Dr. Gates, a cheerful, tireless advocate of the colony’s poor people, interrupts his work many times to show overseas visitors what is being done, and still needs to be done, to help the refugees. He takes most pleasure, perhaps, in displaying the “self-help” projects of Church World Service.

At one school in the hills of Kowloon, he directs a home where girls are taught to make dresses, sweaters and ties for the American market. All were formerly homeless, most are under twenty years old, some are blind, others have only one hand or one arm. They have all learned to knit, including the girl with one arm, and are earning their living by making high-quality products for sale in the best stores.

“We don’t want to produce curios, or something that tries to play on people’s sympathy by calling itself a refugee product,” Dr. Gates says. “These girls have proved they can turn out goods that will hold their own in a competitive market.”

It is obvious that Doctor and Mrs. Gates are enjoying themselves as much as those they help when they drop into the Faith Hope Nursery, a joint enterprise of Church World Service and the YWCA. The nursery children, two to five years old, are shack-dwellers whose mothers work during the day. At the nursery, the kids receive daytime care, meals, clothes and a daily bath, with plenty of time left over for group singing and dancing. When the pastor and his wife appear, moppet grins spread the width of the classroom and there is a spirited exchange of Cantonese greetings.

Church World Service, together with CARE, Catholic Relief Services and the Lutheran World Service, form the recognized “big four” of Hong Kong’s private welfare organizations. Each one does its own work and cooperates willingly with the other three, as well as scores of other Catholic, Protestant and non-denominational groups.
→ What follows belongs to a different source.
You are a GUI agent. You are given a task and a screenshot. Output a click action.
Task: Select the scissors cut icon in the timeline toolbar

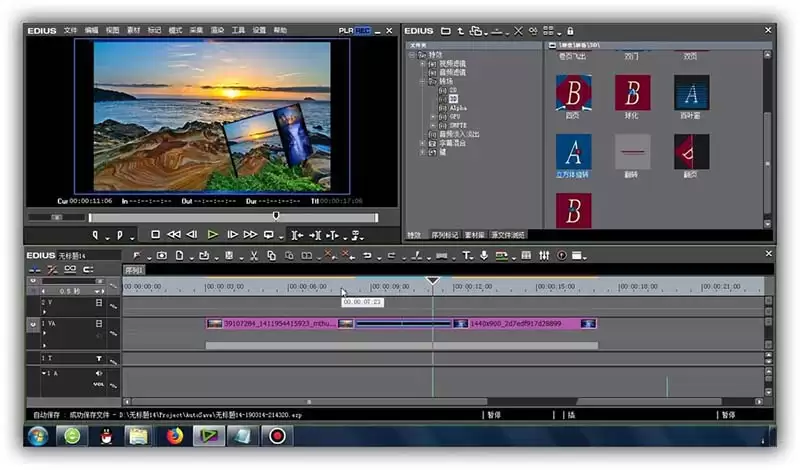click(254, 256)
One hears a certain amount of subdued muttering about this or that religious group pushing hard for new members, but there is no sign that it has seriously impaired their aim, which is to help all poor people without regard to finicky distinctions of race or religion.

CARE, the non-denominational American member of the big four, made a brilliant and original addition to its long-established welfare program in 1961. This was the Ap Chau Island settlement, built for the families of fishermen.

The people who fish the waters around Ap Chau, a three-acre island in the northeastern corner of the New Territories, had for generations spent their entire lives on fishing junks, never establishing homes on shore or attending schools. But the technical demands of the modern fishing industry put them at a competitive disadvantage, and they petitioned the colony government for permission to build homes on Ap Chau and send their children to school.

Graham French, a Philadelphia philanthropist who was in Hong Kong to observe CARE operations, heard about the petition and became curious enough to investigate it thoroughly. He discovered that the petitioners were so deeply indebted to loan-sharks that they had no real chance to finance housing ashore unless they got outside funds. He offered to give $17,500 to get the settlement started, CARE added another $20,000 and the colony government spent $14,000 to clear a site for the houses.

With these combined funds, a settlement consisting of houses for forty-eight families, or 360 people, was completed in December, 1961. The Royal Engineers laid an undersea 1,000-yard pipeline from a mainland reservoir to supply the island with fresh water. The fishing families, for their part, formed a community cooperative to administer the scheme. Rents go into a revolving fund, and members of the co-op can borrow from it at one percent interest to repair and mechanize their boats.